BRIEF
Beginning at the line that holds "Task: Click the Table of content alerts icon" and continuing to the last line of the data below, transcribe every line word for word, without pictures.

Dataset entries
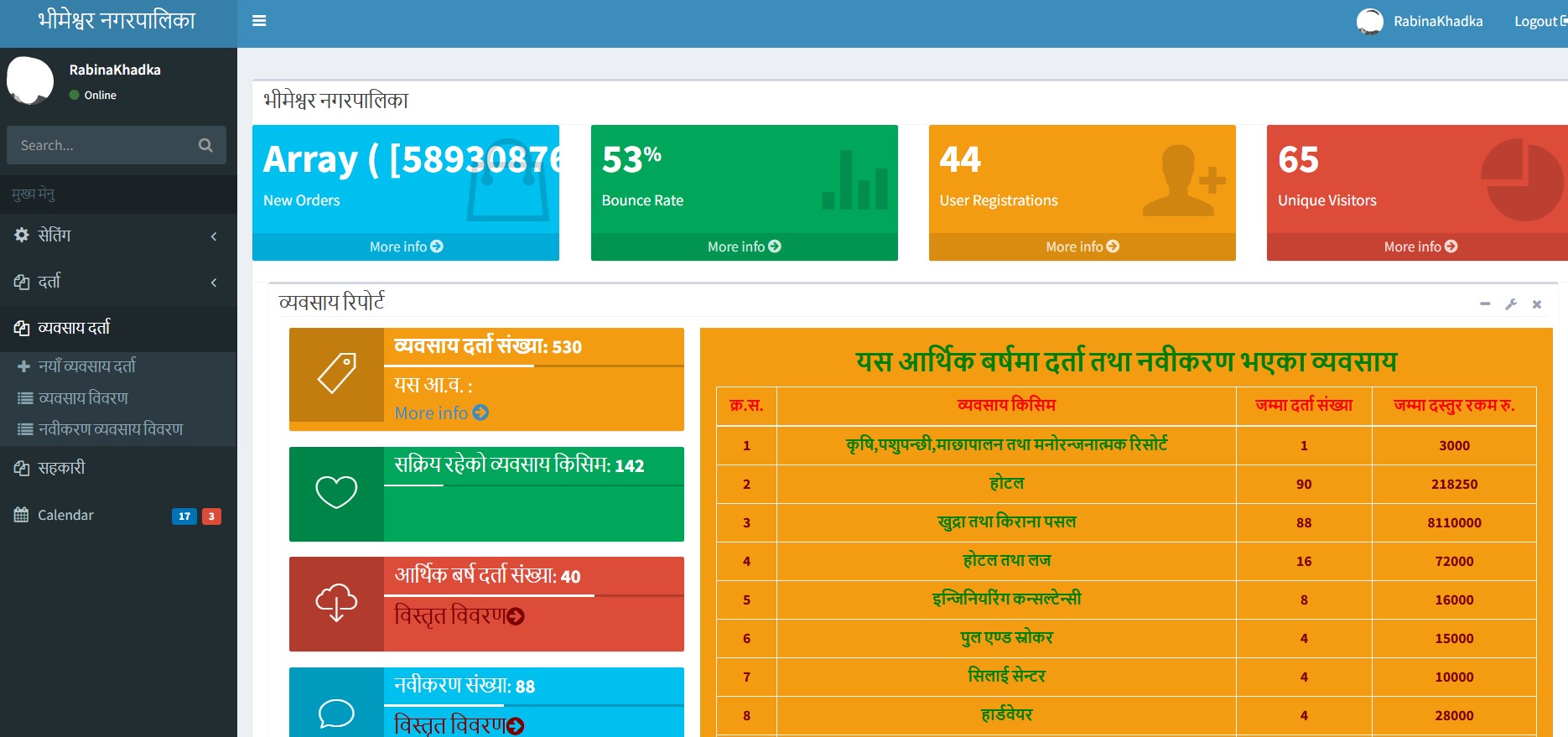This screenshot has width=1568, height=737.
Task: Click the cloud download icon on red card
Action: pyautogui.click(x=336, y=603)
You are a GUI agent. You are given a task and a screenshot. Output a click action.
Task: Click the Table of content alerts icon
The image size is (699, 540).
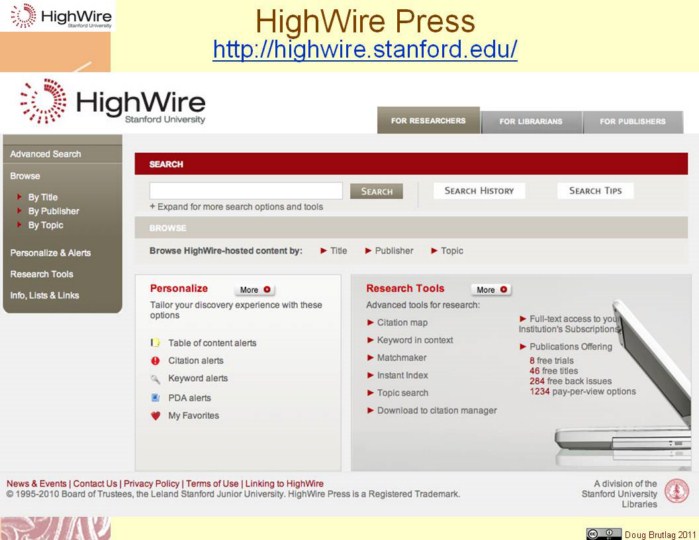click(155, 343)
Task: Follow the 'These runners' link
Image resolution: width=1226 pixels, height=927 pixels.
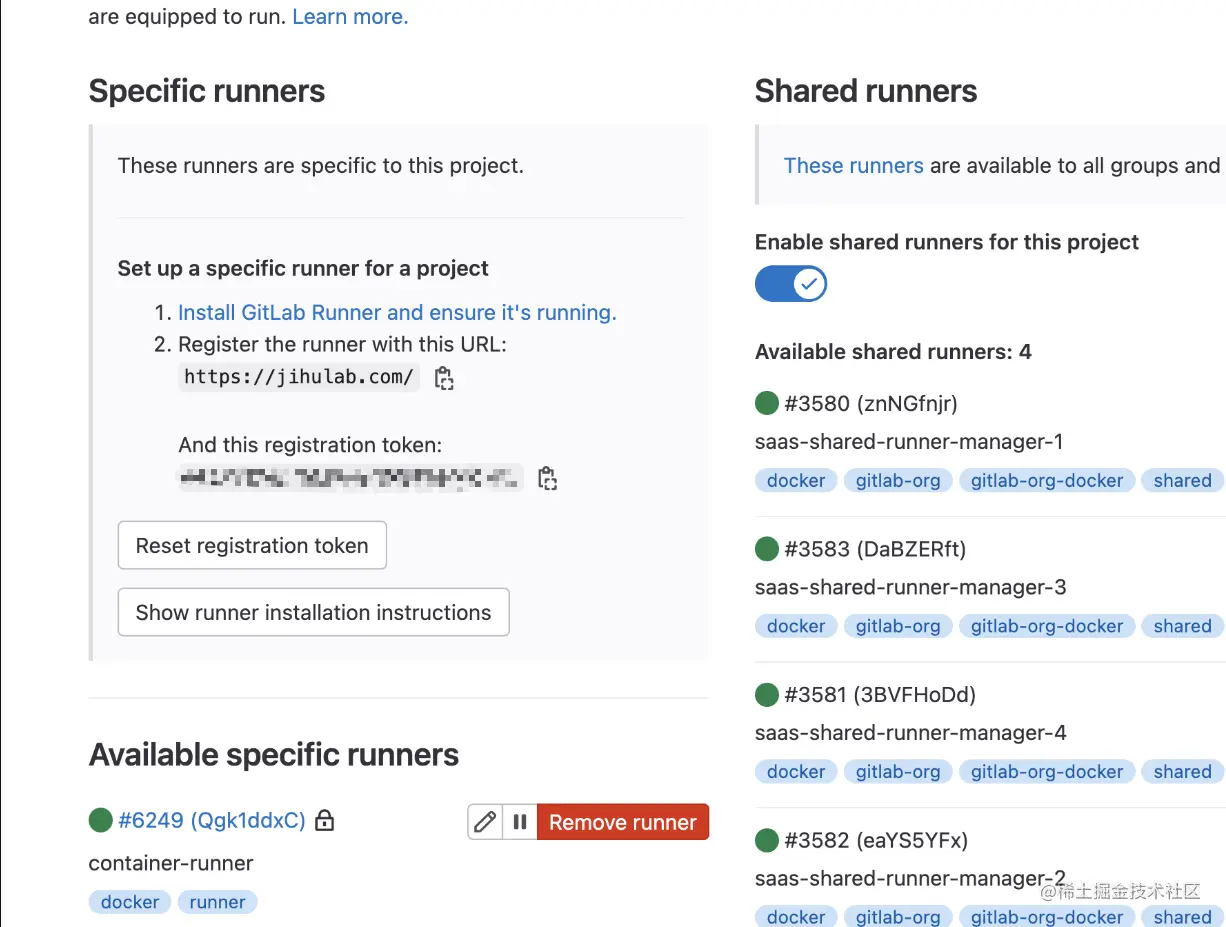Action: click(853, 166)
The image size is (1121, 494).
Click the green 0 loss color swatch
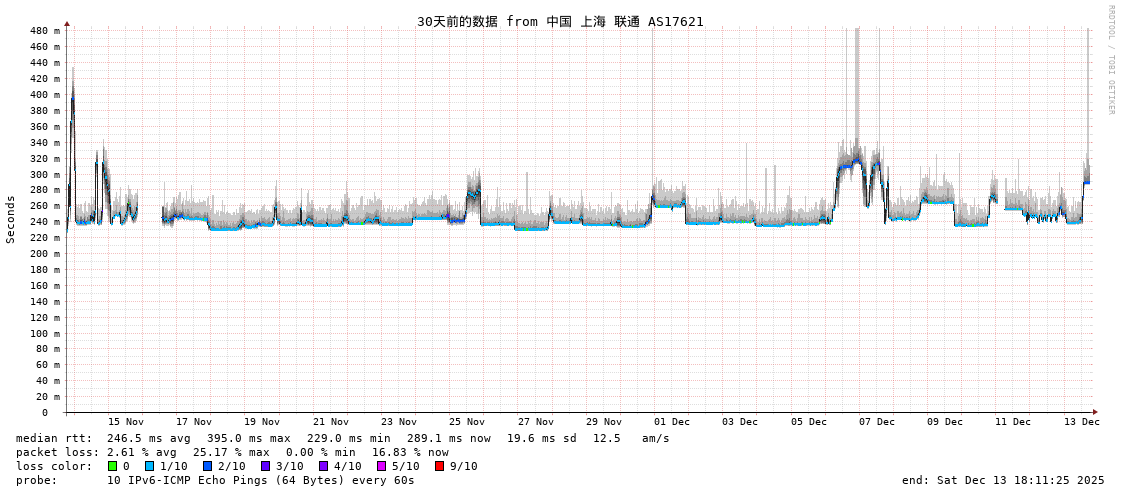[113, 466]
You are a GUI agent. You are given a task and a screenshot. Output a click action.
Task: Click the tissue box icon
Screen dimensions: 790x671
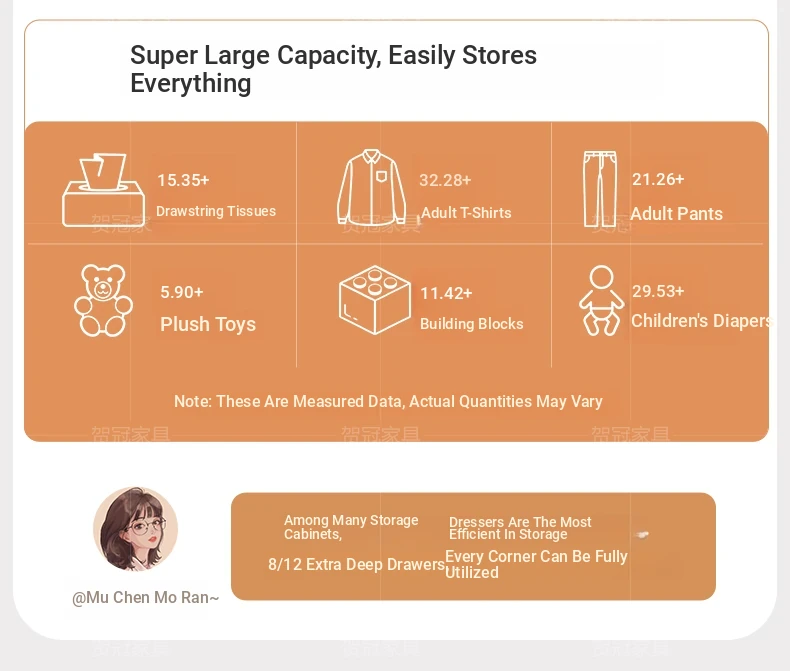(x=103, y=190)
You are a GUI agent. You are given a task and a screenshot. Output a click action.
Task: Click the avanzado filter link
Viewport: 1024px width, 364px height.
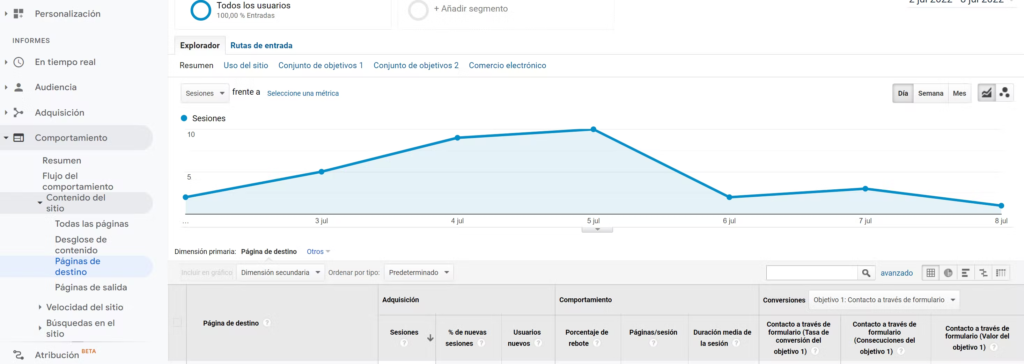pos(896,273)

REPLY
Task: Click the Table of content alerts icon
The image size is (699, 540).
click(155, 343)
Task: Follow the 'These runners' link
Image resolution: width=1226 pixels, height=927 pixels.
Action: click(853, 166)
The image size is (1121, 494).
Click the green 0 loss color swatch
[113, 466]
You are a GUI agent. You are given a task and a screenshot. Output a click action.
Task: Click the tissue box icon
Screen dimensions: 790x671
(x=103, y=190)
You are a GUI agent. You are given a task and a screenshot. Output a click action.
Task: Click the avanzado filter link
Viewport: 1024px width, 364px height.
pos(896,273)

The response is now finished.